Activation of the Central Serotonergic System Reduces Hyperalgesia in Sickle Mice

Pain in sickle cell disease (SCD) often requires chronic opioid use and remains a major challenge to treat, necessitating a need for alternate strategies to manage pain. We examined whether altering the activity of descending anti-nociceptive pathway could produce analgesia in sickle mice. Strategies tested included dietary modification, mating and the use of a serotonergic agent. We used homozygous HbSS-BERK (sickle) mice, fed customized Sickle Mouse Diet (SD; 59M3, TestDiet) and Rodent Diet (RD; 2018, Harlan). SD contains 26.4% protein, 11.1% fat and 27.5% and 26% kcal/g from each, respectively. RD contains 18.6% protein and 6.2% fat, and 24% and 18% kcal/g from each, respectively. SD also contains higher minerals, vitamins and omega-3 fatty acids compared to RD. Male and female sickle mice on RD show tonic hyperalgesia as compared to "control" mice expressing normal human hemoglobin A (Kohli et al., Blood 2010). Mice were treated as follows: [A] SD with mating for 6 - 8 months (called "SD/M+" group), [B] mice on SD and mating for 6-8 months were deprived of SD and switched to RD as well as withdrawn from mating for 3 weeks (called "Withdrawal" group), and [C] mice on RD without mating (called "RD" group). Mechanical, thermal and musculoskeletal/deep tissue hyperalgesia were examined before and after these treatments. Since serotonin (5-hydroxytryptamine: 5-HT) is an important mediator of the descending anti-nociceptive system originating in large part from the rostral ventromedial medulla (RVM) of the brainstem and providing a source of serotonergic input that modulates nociceptive transmission in the spinal cord dorsal horn, we examined 5-HT-immunoreactivity in the spinal cord dorsal horn and RVM. Finally, mice on "RD", which show tonic hyperalgesia, were treated with an intraperitoneal injection of 3 or 10 mg/kg body weight of duloxetine, a serotonin-norepinephrine reuptake inhibitor (SNRI). Tolerance to duloxetine was examined by assessing hyperalgesia in mice receiving 3 mg/kg/day of duloxetine for 10 days. In parallel, HbAA-BERK ("control") mice expressing normal human hemoglobin A were included with each experiment.

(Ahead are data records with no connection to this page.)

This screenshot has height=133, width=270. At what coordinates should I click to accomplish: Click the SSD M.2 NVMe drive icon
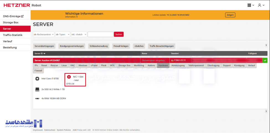pyautogui.click(x=37, y=89)
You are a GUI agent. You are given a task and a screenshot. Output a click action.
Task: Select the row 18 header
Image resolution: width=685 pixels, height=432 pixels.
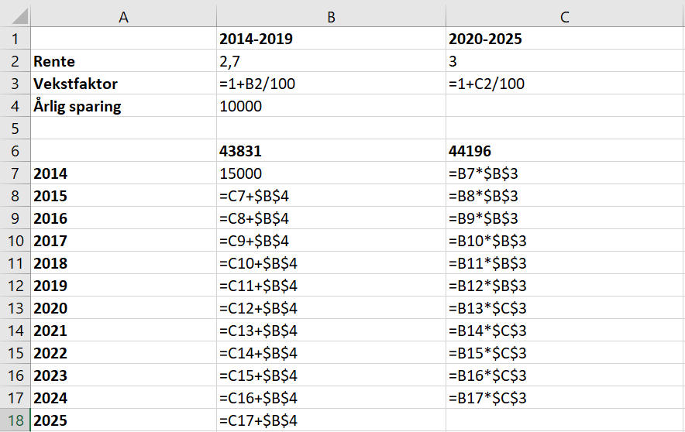[15, 421]
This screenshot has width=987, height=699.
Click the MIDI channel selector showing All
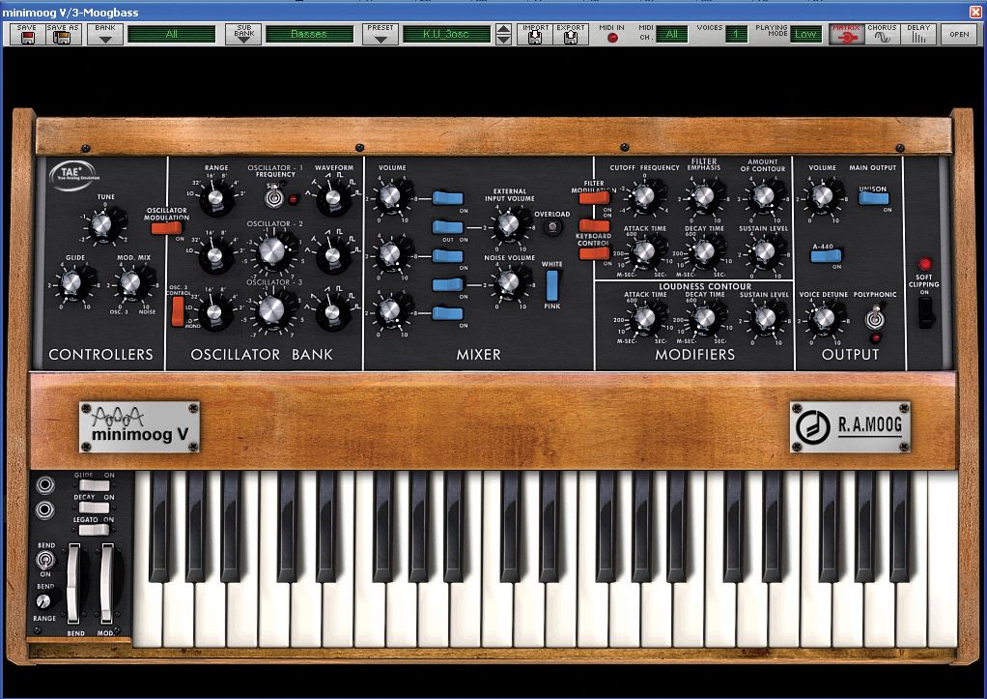672,32
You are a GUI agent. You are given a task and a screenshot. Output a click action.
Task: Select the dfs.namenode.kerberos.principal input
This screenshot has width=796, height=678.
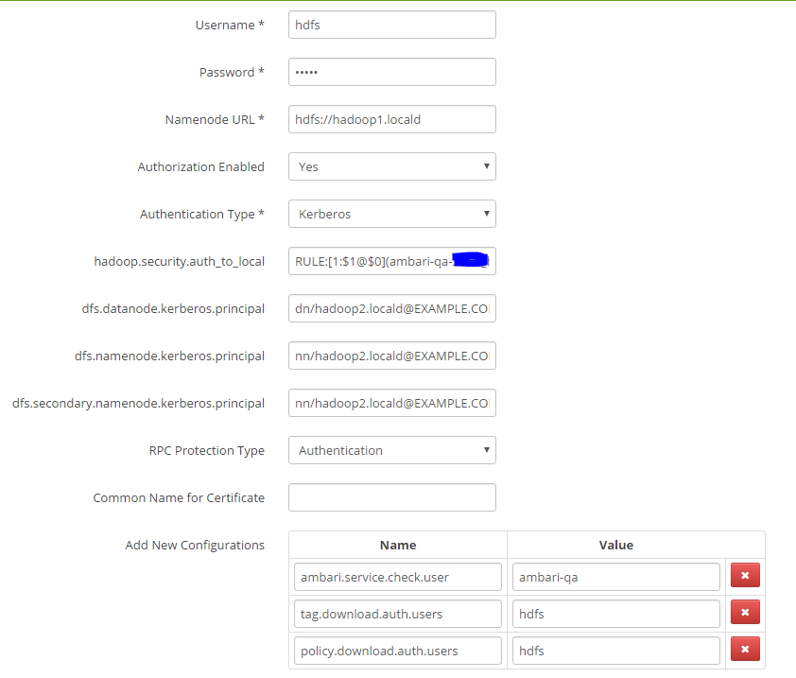click(x=391, y=356)

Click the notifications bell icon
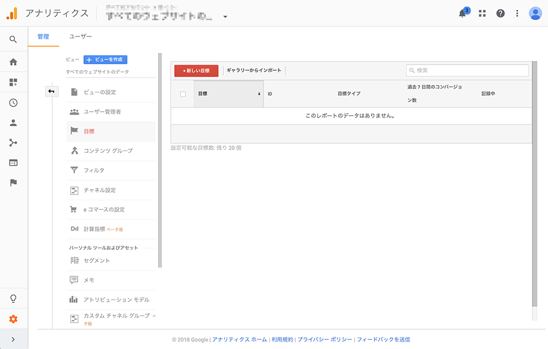click(463, 14)
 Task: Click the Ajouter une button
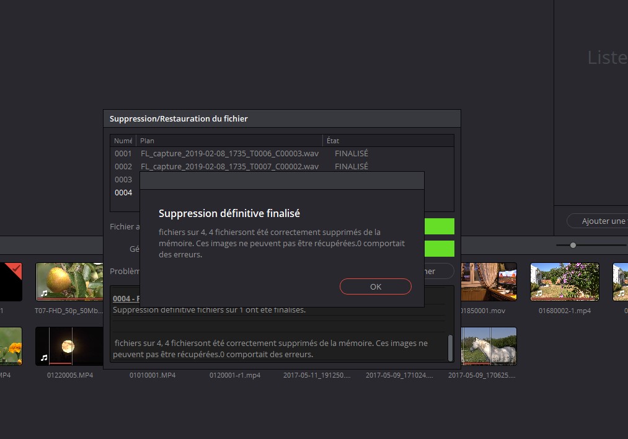point(598,221)
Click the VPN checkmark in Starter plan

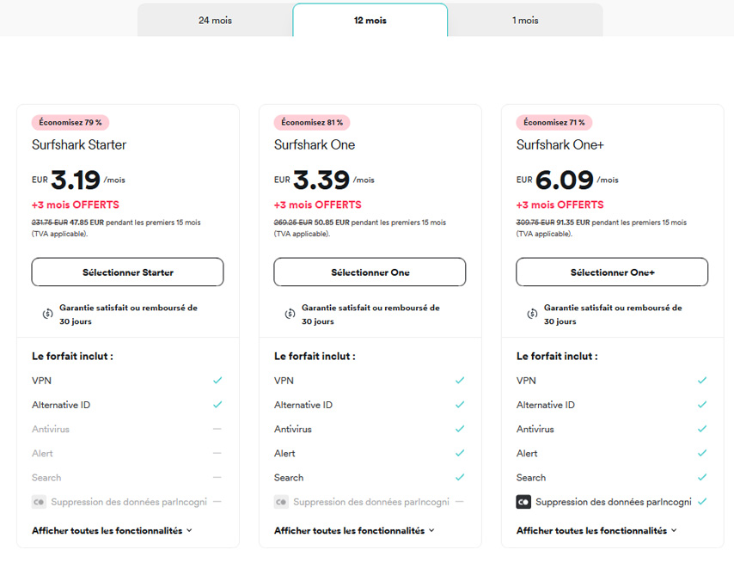[x=217, y=380]
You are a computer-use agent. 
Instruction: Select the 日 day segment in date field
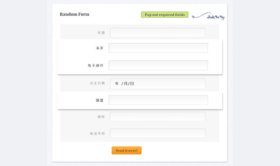point(132,83)
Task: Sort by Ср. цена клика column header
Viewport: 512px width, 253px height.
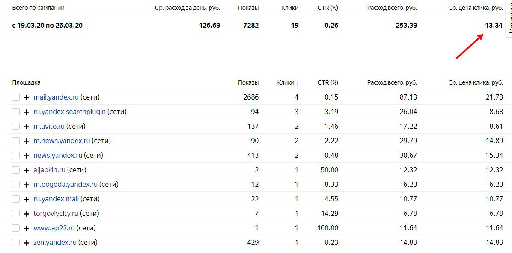Action: coord(475,82)

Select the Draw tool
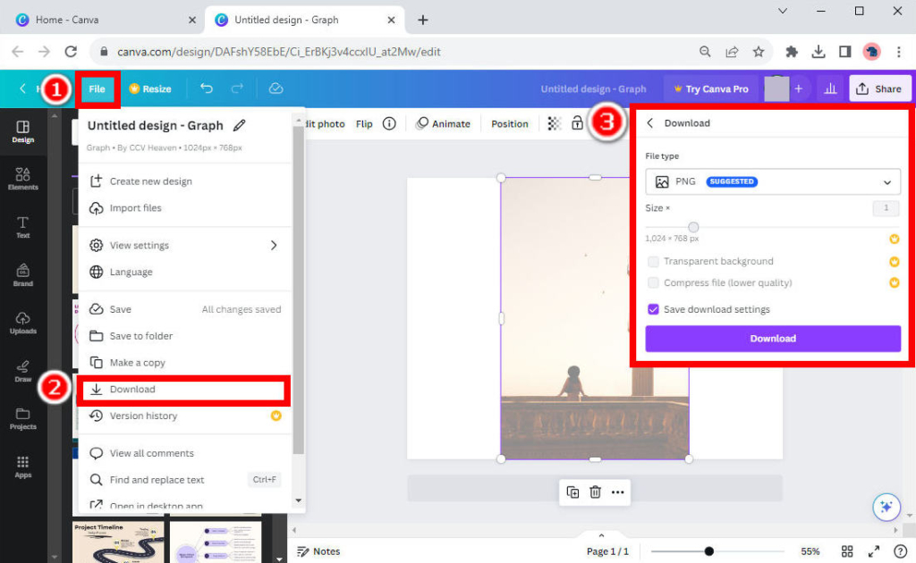[22, 370]
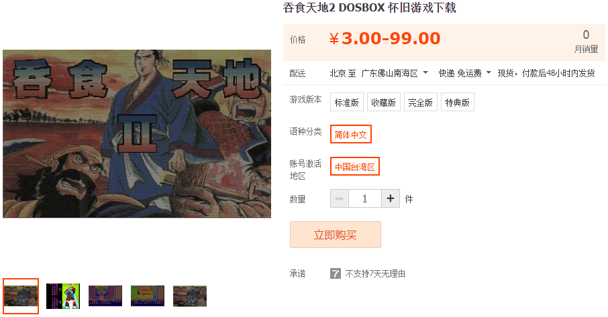
Task: Select the green character sprite thumbnail
Action: click(x=63, y=296)
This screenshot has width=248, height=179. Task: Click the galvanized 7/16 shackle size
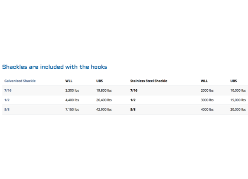tap(8, 91)
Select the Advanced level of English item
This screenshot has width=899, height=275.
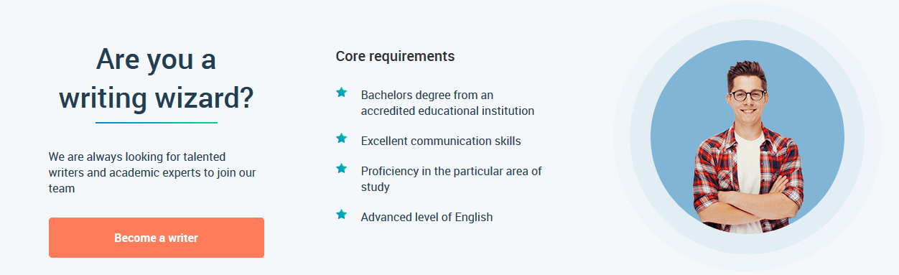[427, 217]
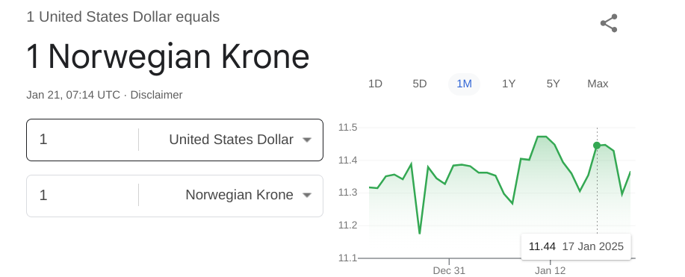Click the 1 Norwegian Krone result heading
Image resolution: width=685 pixels, height=277 pixels.
(x=168, y=57)
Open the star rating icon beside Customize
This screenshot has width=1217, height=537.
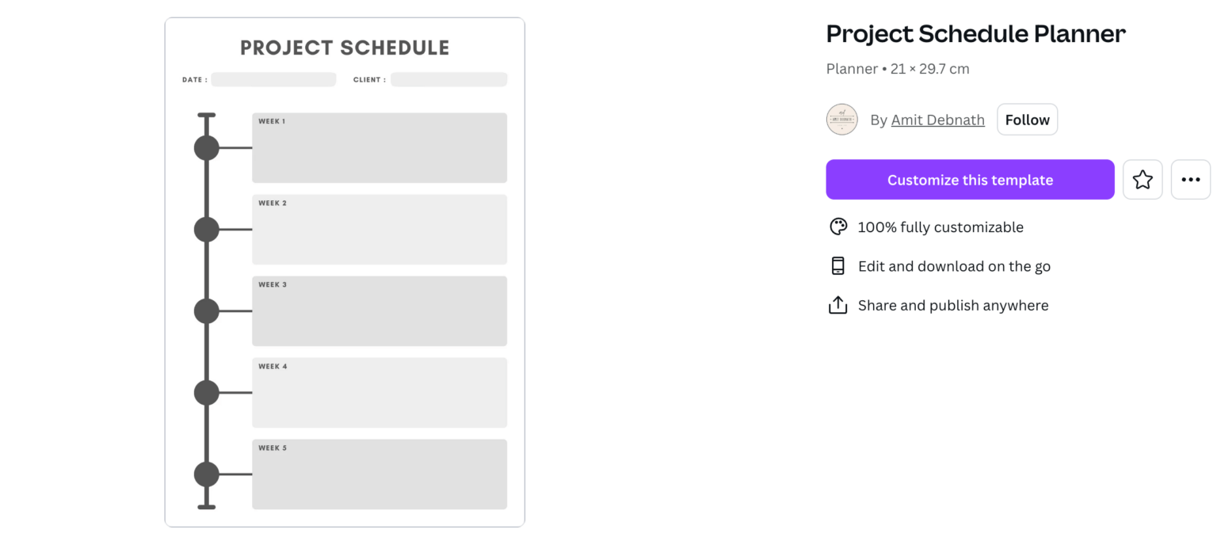click(1143, 179)
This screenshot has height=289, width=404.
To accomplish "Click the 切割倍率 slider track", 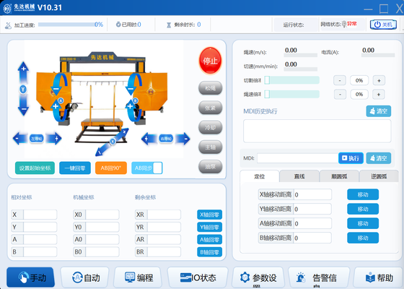I will [x=291, y=80].
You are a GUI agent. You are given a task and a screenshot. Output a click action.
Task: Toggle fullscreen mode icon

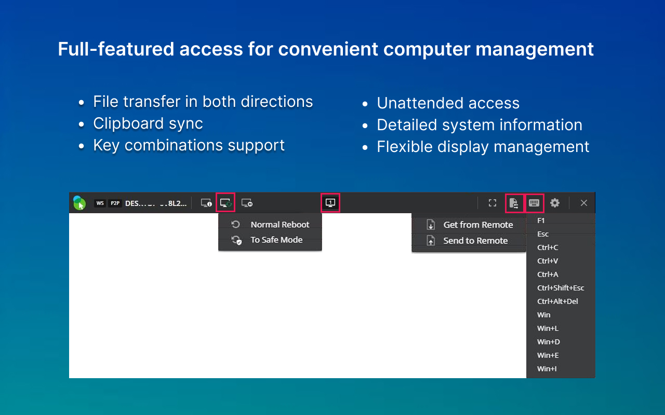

Mice fed sickle diet and allowed to mate ("SD/M+") showed significantly reduced mechanical and thermal hyperalgesia as compared to those on "RD" (p<0.0001). Uponswitching the SD to RD and withdrawal from mating for 3 weeks ("Withdrawal" group), we observed a significant increase in mechanical and thermal hyperalgesia (p<0.0001), suggesting that sickle (high calorie) diet and mating attenuate hyperalgesia in sickle mice. These behavioral changes were accompanied by a significant decrease in the level of 5-HT upon metabolomic analysis in spinal cords after withdrawal of sickle diet and mating privileges (Withdrawal group) as compared to the pre-withdrawal state ("SD/M+") (p=0.0136). Validation with HPLC confirmed a decrease in 5-HT in spinal cords (p=0.0288) and a significant decrease in 5-HT-immunoreactivity in lamina I of the spinal cord dorsal horn (p=0.0003) and RVM (p=0.0190) in Withdrawal group compared to "SD/M+" group of sickle mice, suggesting that SD and mating reduce hyperalgesia by activating the descending anti-nociceptive pathway. Withdrawal of these interventions led to a reversal of the analgesic effect and decrease in 5-HT. Therefore, we next tested if a pharmacological strategy to increase 5-HT with an SNRI would ameliorate hyperalgesia. This strategy resulted in a significant decrease in heat and cold hyperalgesia in mice on RD. The effect was noted as early as 30 min after treatment with 3 or 10 mg/kg duloxetine (p<0.05 Vs baseline) in both sexes of sickle mice. Male mice showed a significant decrease in deep tissue hyperalgesia at the dose of 3 mg/kg (p<0.001 Vs baseline), but female mice did not. Duloxetine treatment did not lead to a significant change in mechanical hyperalgesia in either sex. Importantly, no analgesic tolerance occurred in response to chronic treatment with duloxetine (3 mg/Kg/day) over a period of 10 days.

This study has for the first time demonstrated that hyperalgesia in sickle mice involves the descending serotonergic anti-nociceptive system. Our data show that hyperalgesia can be attenuated with dietary, behavioral (mating) and pharmacologic (duloxetine) approaches in sickle mice. Clinical trials are required to test the potential efficacy of dietary modification and SNRIs as adjuncts to opioid analgesics in patients with SCD.